Confirming evidence of prognostic relevance of CTCs by alternative methods

The prognostic significance of CTCs in the peripheral blood of cancer patients was demonstrated not only with the CellSearch method but also with other methods. As early as 2003, Gaforio et al. demonstrated that 62% (56 out of 90) of a mixed population of untreated breast cancer patients (both early stage and metastatic breast cancer patients) had detectable CTCs in peripheral blood, and their presence was associated with shorter overall survival [77]. All patients where no CTCs were detected were still alive at the end of the study, whereas 11 patients with CTCs in their blood died. Gaforio et al. have used the Carcinoma Cell Enrichment and Detection Kit by Miltenyi Biotec (Bergisch Gladbach, Germany) and separation on a magnetic-activated cell-sorting column. In a similar analysis, we have demonstrated prognostic significance of CTCs in 32 metastatic breast cancer patients. Detection of CTCs was associated with significantly shorter overall survival (4 vs 13 months; p > 0.001) [7]. In patients with colorectal cancer, Sato et al. evaluated a PCR-based technique for detection of CTCs, and compared it with CellSearch [78]. The sensitivity and the prognostic information were comparable with the results generated with CellSearch.

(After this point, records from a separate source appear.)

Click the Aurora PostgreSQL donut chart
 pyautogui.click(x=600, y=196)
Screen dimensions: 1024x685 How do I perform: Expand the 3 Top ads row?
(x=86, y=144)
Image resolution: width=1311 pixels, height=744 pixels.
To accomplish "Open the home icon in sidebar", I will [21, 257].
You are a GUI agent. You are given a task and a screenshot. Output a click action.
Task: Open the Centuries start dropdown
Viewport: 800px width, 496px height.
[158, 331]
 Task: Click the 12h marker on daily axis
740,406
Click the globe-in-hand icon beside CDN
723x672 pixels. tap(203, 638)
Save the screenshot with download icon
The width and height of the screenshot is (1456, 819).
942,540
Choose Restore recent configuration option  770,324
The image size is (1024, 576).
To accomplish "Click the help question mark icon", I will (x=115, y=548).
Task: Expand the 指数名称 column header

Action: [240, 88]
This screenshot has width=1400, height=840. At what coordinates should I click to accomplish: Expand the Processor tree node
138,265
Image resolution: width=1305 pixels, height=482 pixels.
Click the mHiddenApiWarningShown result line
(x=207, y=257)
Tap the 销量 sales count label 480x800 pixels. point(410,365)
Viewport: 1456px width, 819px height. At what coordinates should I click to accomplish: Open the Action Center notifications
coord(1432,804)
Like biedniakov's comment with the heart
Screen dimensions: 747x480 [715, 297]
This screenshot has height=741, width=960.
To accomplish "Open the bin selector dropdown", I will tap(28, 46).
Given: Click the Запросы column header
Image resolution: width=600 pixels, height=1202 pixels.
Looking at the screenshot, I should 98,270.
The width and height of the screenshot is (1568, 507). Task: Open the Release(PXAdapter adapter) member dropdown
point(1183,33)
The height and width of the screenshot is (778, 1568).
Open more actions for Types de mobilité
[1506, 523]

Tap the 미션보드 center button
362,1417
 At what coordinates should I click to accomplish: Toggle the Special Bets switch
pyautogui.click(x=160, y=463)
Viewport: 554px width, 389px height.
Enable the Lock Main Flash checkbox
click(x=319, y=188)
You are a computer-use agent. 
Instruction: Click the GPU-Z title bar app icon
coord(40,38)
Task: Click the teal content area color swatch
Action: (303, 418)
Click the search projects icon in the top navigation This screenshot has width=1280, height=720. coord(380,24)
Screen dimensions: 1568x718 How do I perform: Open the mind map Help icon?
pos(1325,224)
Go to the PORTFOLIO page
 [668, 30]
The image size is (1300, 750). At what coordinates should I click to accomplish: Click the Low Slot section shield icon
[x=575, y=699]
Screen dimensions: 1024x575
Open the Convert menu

In early stage breast cancer, few studies have shown the prognostic impact of detection of CTCs. Stathopholou et al. demonstrated that detection of CK-19 by RT-PCR in the peripheral blood of patients with Stages 1 and 2 breast cancer before initiation of adjuvant therapy had independent prognostic value [79]. Using RT and nested PCR, Ignatiadis et al. have detected CTCs in 41% of breast cancer patients before the start of adjuvant treatment and their presence was associated with shorter disease-free and overall survival [28]. Molloy et al. defined detection of CTCs as a predictor of shorter relapse-free survival [80] and also breast cancer-specific survival in early stage breast cancer [81]. Iinuma et al. demonstrated the utility of RT-PCR for detection of CTCs in early stage colon cancer based on CEA, CK and CD133, a stem cell marker of colon cancer, and were able to show the prognostic impact of their detection [70]. Matsutsaka et al. have evaluated the significance of CTC detection and their utilisation for monitoring of therapeutic response in a Japanese population of colorectal cancer patients and have come to similar conclusions, both regarding the prognostic significance and the clinical utility for response monitoring [82]. Papavasiliou et al. analyzed the presence of CTCs preoperatively and during follow-up in patients with colorectal cancer and liver metastases. They indicated an association of CTCs with decreased overall survival [83]. In a meta-analysis on more than 3000 colorectal cancer patients Rahbari et al. confirmed the prognostic significance of CTCs [84].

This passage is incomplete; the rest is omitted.